Guest Roger K. Posted January 24, 2007 Posted January 24, 2007 Employee is turning 65 and will now get his insurance through Medicare. However he will stay be able to maintain his spouse on the Employers group policy under COBRA. He will continue on as an employee and have the Cobra premiums deducted from his paycheck. Do these premiums still qualify under the section 125 plan as pre-tax even though he is the employee and will not be covered under the policy? Thanks, Roger
Guest chloe Posted January 26, 2007 Posted January 26, 2007 Why is his active employee coverage ending? A plan cannot terminate coverage because someone becomes eligible for or entitled to Medicare. He can voluntarily drop coverage, but the employer can't force it. If he voluntarily drops coverage, I don't believe that's a COBRA qualifying event for the family.
Guest Roger K. Posted January 26, 2007 Posted January 26, 2007 The employee is voluntarily dropping coverage for Medicare. The employer has been told by the group insurer that the employee's wife can still be insured through COBRA. My question is whether this deduction on the employee's paycheck qualifies for the pre-tax basis of a section 125 plan? Why is his active employee coverage ending? A plan cannot terminate coverage because someone becomes eligible for or entitled to Medicare. He can voluntarily drop coverage, but the employer can't force it. If he voluntarily drops coverage, I don't believe that's a COBRA qualifying event for the family.

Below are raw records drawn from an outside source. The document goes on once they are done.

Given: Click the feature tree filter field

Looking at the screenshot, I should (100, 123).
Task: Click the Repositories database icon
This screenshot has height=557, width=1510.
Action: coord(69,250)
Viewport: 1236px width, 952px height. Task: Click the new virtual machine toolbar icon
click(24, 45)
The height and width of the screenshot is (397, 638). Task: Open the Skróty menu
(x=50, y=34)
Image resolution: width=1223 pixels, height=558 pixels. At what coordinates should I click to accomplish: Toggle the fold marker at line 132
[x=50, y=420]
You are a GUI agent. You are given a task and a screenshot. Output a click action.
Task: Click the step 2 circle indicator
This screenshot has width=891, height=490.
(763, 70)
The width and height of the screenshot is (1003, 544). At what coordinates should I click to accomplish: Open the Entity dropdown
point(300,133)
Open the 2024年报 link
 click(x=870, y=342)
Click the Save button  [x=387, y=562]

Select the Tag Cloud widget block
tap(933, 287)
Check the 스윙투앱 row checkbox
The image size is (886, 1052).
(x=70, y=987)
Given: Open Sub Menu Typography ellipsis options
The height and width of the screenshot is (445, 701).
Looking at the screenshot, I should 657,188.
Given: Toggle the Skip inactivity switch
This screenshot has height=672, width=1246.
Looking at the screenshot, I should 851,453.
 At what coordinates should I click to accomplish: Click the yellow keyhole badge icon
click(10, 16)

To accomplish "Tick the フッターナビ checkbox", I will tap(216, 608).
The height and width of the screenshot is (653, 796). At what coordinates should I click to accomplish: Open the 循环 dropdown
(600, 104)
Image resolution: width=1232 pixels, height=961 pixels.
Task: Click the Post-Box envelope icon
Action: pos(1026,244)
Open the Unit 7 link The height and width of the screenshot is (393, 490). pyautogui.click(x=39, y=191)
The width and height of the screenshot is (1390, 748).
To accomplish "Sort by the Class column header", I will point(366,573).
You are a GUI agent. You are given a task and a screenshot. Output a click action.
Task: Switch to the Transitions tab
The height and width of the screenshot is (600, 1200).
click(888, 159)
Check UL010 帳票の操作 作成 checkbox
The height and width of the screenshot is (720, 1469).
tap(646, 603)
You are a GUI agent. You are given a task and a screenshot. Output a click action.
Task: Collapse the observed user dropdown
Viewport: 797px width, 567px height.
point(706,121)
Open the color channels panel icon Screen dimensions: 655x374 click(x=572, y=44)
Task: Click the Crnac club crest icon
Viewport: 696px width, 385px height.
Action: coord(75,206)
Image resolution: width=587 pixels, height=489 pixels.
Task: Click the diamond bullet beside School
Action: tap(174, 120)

Guest TXCafe Posted January 26, 2007 Posted January 26, 2007 I can definitely see how the employee losing health coverage (because of entitlement to Medicare) is a COBRA qualifying event for the employee's spouse. I think you could let the employee pay the COBRA premium on a pre-tax basis through salary reductions under the Cafeteria Plan. I found support (in EBIA's Cafeteria Plan manual) that a dependent who no longer qualifies as a dependent under the group health plan but does under the Cafeteria Plan can elect COBRA and the employee can have it salary reduced on a pre-tax basis under the Cafeteria Plan as long as the dependent is still a tax dependent. So I would think that would translate to a spouse that as long as they are still a spouse for tax purposes and under the definition in the Plan, the employee should be able to pay for the spouse's COBRA health coverage on a pre-tax basis. This would need to be a consistent practice though of course if it ever comes up again. That's my $0.02.